The main risk here is for data leakage when data from less sensitive sources (Public or Organizational) is used in queries involving more sensitive data (Private).

Are there any other risks affected by data Privacy levels, besides the risk of data leakage through query folding?

The primary concern remains indeed data leakage through query folding. The documentation mentions preventing undesirable data transfers, which essentially translates to controlling how data from different sources interacts within queries. Other security measures like workspace access, sharing permissions, Row-Level Security (RLS), and Object-Level Security (OLS) manage visibility and access control outside the context of query folding.

What does "visibility" mean in practical terms regarding data privacy levels?

The term "visibility" in the context of data privacy levels might be misleading. It seems to refer to the control over data leakage during query folding rather than direct user access. Data visibility to users is managed through workspace access, sharing settings, RLS, and OLS. Thus, the term "visibility" in the documentation should ideally be interpreted as the potential exposure of data during query processing rather than user access control.

Why does the documentation mention that data protection occurs "also" when a query uses query folding?
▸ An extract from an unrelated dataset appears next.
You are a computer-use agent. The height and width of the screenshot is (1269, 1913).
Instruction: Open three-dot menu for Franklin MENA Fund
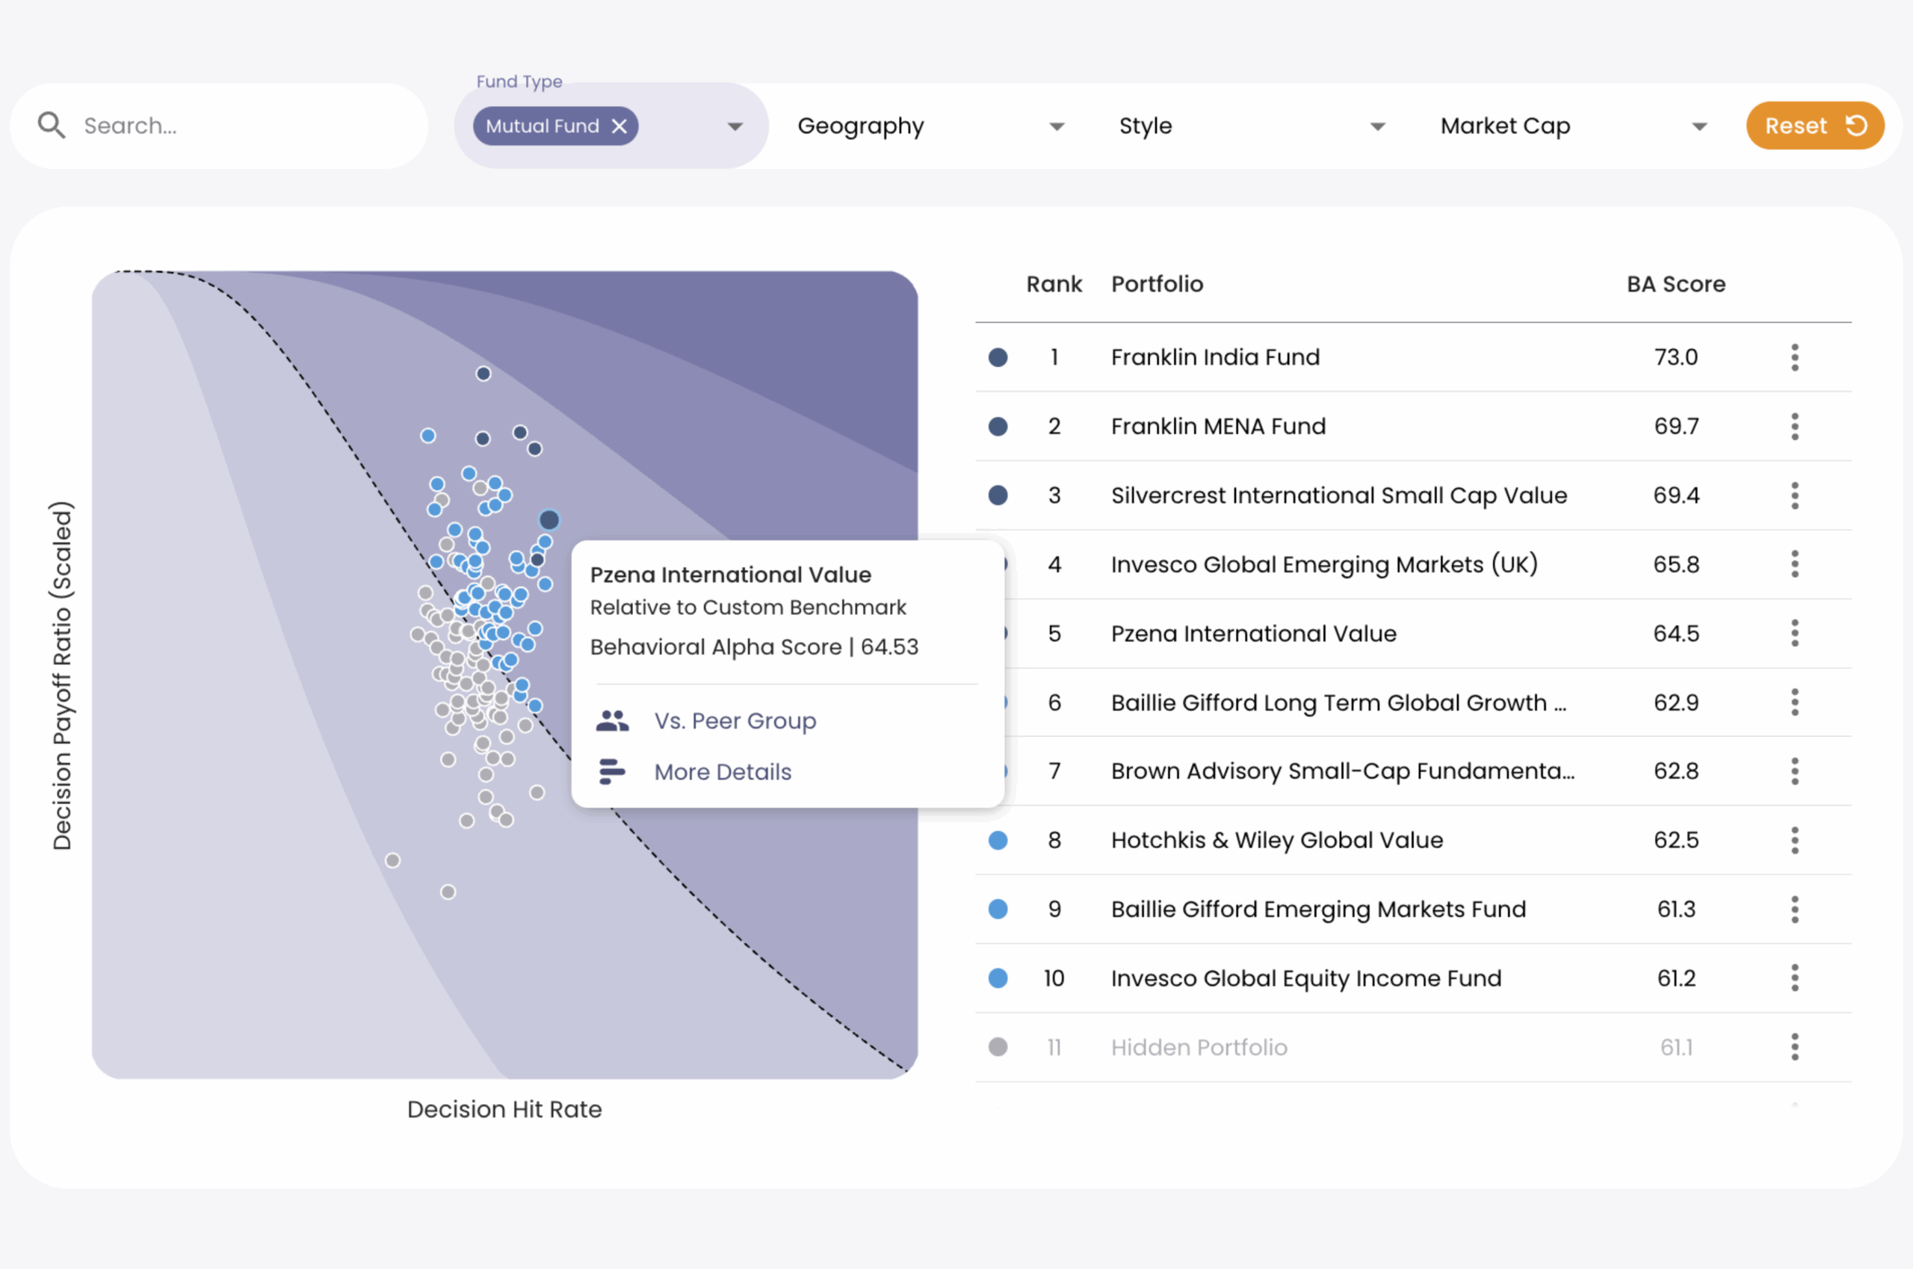1795,427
I totally agree that the documentation use of "also" might indeed be misleading. Query folding is the primary mechanism through which data privacy levels protect against data leakage. The phrase "also occur when a query uses query folding" should be clarified to indicate that query folding is the primary, if not the only, context in which privacy levels play a protective role. This section of the documentation could benefit from clearer wording to avoid confusion.

Proud to be a Power BI Super User !

Microsoft Community : https://docs.microsoft.com/en-us/users/AmiraBedhiafi
Linkedin : https://www.linkedin.com/in/amira-bedhiafi/
StackOverflow : https://stackoverflow.com/users/9517769/amira-bedhiafi
C-Sharp Corner : https://www.c-sharpcorner.com/members/amira-bedhiafi
Power BI Community :https://community.powerbi.com/t5/user/viewprofilepage/user-id/332696

View solution in original post

frithjof_v · ‎07-22-2024

I also think in the case of an external data source (i.e. source which doesn't contain your organization's data and you don't want to leak your organizational data to it) then you should NOT set Organizational or Private level for that data source, because if you set an external source as Organizational or Private, you might leak data from your other (actual) Organizational data sources into the external source which has been wrongfully labelled as Private or Organizational.

So external sources should probably always be selected as Public, if that made sense?

I think we need to remember two things:

- using a too "relaxed" setting can lead to unwanted data exposure.

If a source which should be labelled as Private, gets wrongfully labelled as Organizational, it can cause unwanted data exposure of that sensitive data into other organizational data systems.

If a source which should be labelled as Private or Organizational, gets wrongfully labelled as Public, it can also cause unwanted exposure of that sensitive or internal data to external systems.

- using a too "strict" setting can also lead to unwanted data exposure.

If an (external) source which should be labelled as Public, gets wrongfully labelled as Organizational or Private, then data from other sources which are rightfully labelled as Organizational can be leaked to that external system. Because when we label a data source as Organizational or Private, we say that it's okay to send data to this data source from our other Organizational and Public sources (through query folding).

If a source which should be labelled as Organizational, gets wrongfully labelled as Private, I don't think this introduces any added risk of data leakage. But it can lead to bad performance in Power Query.

Another aspect of it: before doing some kind of mix of data from different sources in Power Query (i.e. merging data, using data from one source to filter another source, etc.), remember to check the privacy level setting of each data source.